13 Eylül 2016 Salı

Hepimiz İkiyüzlüyüz





Toplum içinde olmanın üyelerine bir fiyatı var; herkes bu bedeli ödüyor.

İnsan olacaksın, insaniyetin kötülüklerini yükleneceksin!

Birey olmaya heves edeceksin, kendini vuran hatalarının bile çoğundan haberin olmayacak…

Başkalarına yaptığın kötülüklerden, buzdağının tepesinde gördüklerin kadar haberin olacak…

Birkaçından kem küm özür dileyeceksin…

Su altında göremediklerin tümüyle karanlıkta kalacak; ne sen ne toplum bilecek onları…

Yalnızca kurban acıdan kıvranacak.
∘∘∘


Oyunun şehvetine öylesine kaptırmışsın ki kendini, uykunu bile kaçırmayacak farkında olmadan başkalarına yaptığın kötülükler.

Herkes kendine yapılanın üzerine nefret yığmakla meşgul olacak!

Toplumdan gelen sızlanmalar kulakları tırmalayacak, bodoslama gelen nefret dalgasından göz gözü görmez olacak...

Oyunun kuralına uyamadığın için kendini suçlayacaksın!
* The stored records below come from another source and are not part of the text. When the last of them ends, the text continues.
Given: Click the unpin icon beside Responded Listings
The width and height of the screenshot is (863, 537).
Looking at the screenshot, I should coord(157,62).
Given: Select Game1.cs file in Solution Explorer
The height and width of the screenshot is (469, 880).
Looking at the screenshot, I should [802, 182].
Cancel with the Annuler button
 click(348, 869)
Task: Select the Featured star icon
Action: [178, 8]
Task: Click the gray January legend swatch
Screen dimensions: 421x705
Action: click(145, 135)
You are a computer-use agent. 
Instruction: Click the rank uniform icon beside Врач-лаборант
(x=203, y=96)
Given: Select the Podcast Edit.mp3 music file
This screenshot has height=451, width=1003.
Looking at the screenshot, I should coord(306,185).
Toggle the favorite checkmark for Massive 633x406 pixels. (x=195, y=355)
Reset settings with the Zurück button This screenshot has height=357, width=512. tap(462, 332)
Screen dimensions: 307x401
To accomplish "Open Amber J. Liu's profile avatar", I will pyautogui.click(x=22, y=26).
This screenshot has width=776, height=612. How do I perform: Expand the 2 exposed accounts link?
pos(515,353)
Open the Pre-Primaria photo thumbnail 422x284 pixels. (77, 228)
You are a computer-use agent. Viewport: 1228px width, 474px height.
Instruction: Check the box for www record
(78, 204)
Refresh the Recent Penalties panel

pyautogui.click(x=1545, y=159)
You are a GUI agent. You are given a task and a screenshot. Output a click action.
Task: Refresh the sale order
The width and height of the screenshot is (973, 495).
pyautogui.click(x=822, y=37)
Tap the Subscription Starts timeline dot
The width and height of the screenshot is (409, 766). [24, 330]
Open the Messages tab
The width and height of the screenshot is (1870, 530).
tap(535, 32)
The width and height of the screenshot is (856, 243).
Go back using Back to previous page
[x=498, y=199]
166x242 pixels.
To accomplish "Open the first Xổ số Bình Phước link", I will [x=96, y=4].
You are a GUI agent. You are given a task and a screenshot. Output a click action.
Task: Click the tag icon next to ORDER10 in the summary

Amacına yürürken nefretinle kavrulacaksın…
∘∘∘


İkiyüzlülüğü normal gören bir sağduyuda pişiyoruz!

İletişim diye okullarda belletilen şeyin kökü, çevreni, özel amacına ısındırma çabasıyla uygun biçimde bilgilendirmektir.

Yukardaki cümleyi alıcı gözle tekrar okursanız anlatılanın ‘ikiyüzlülük’ ile aynı yolun yolcusu olduğunu görürsünüz!
∘∘∘


Toplum, hayatı perdeleyen, eksilten aykırı amaçlara insanları mecbur ettikçe nefret dalgası büyüyor.

Büyüme, yarışma, biriktirme, istifleme kirletiyor, bozuyor, ikiyüzlülüğü besliyor!

Büyümeme, paylaşma, az tüketme, kendimize dönmemiz için yeni yollara işaret ediyor…

Ruhumuza giden...

Öylesine şartlanmışız ki kendi benliğimizi kabus gibi karşılıyoruz!

Sahneden inip maskemizi çıkarınca çırılçıplak kalmışız gibi hissediyoruz!